-- Opening Marker --
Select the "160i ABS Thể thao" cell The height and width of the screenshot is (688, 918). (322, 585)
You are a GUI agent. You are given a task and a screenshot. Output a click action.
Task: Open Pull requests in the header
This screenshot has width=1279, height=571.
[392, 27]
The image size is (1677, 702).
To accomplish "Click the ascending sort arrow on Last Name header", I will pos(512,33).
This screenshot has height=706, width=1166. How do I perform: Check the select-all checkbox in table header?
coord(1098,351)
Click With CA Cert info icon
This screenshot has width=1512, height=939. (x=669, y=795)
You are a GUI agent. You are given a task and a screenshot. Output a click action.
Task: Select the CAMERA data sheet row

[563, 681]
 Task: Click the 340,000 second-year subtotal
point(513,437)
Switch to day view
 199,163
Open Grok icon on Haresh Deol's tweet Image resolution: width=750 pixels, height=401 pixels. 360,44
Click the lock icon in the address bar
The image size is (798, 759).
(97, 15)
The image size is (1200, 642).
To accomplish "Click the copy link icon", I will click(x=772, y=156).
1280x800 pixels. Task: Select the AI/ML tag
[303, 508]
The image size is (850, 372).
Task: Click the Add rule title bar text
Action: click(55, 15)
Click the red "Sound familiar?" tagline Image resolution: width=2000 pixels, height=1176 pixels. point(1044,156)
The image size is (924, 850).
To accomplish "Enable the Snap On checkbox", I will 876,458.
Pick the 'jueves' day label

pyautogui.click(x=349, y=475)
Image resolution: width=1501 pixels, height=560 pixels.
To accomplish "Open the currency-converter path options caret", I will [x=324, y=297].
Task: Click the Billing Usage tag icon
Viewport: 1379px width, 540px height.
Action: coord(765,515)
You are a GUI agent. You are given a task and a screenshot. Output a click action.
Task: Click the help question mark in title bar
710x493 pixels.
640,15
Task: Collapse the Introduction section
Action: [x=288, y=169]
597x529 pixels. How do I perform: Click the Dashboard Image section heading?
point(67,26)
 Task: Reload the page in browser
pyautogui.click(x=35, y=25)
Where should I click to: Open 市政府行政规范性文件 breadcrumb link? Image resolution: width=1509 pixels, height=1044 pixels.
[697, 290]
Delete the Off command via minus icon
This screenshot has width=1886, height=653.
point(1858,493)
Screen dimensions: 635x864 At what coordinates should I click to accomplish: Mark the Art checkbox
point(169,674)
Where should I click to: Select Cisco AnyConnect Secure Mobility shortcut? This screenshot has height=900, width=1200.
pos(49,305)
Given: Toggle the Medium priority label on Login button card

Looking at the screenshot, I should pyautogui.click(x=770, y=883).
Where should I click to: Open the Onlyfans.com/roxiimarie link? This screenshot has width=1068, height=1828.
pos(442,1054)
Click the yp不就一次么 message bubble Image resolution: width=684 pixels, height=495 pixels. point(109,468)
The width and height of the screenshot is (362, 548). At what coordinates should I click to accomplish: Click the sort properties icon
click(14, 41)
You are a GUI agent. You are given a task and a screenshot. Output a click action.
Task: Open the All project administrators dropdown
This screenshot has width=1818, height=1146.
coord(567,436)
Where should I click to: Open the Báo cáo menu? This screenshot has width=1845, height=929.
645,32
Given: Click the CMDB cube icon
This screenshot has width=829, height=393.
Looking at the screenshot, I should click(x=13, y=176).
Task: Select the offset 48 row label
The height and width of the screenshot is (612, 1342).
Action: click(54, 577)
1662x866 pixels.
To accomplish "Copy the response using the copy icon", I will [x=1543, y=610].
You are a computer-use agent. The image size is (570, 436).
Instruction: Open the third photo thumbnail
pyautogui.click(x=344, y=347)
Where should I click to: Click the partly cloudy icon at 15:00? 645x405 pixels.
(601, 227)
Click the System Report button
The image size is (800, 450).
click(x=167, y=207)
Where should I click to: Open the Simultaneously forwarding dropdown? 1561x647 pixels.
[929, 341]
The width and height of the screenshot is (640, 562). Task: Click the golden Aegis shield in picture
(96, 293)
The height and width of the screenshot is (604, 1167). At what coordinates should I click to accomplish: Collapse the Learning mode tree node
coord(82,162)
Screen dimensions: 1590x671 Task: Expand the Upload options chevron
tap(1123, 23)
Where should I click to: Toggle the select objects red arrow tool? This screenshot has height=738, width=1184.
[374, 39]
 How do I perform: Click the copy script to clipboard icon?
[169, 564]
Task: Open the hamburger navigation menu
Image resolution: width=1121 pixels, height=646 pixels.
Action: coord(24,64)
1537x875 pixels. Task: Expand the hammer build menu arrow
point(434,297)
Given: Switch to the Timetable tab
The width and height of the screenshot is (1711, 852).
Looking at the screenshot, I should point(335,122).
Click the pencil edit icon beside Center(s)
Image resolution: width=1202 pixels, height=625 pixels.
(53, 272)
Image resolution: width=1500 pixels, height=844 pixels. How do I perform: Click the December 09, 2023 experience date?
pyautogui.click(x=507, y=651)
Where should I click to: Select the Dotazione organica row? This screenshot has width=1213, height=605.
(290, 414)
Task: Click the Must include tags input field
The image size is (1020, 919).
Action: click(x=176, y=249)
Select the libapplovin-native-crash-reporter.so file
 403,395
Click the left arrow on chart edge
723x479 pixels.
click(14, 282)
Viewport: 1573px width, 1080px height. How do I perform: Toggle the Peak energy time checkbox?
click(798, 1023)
-- Closing Marker --
Using the material above, count how many lines include the word "will" and answer with only that figure.

◆ Expected answer
5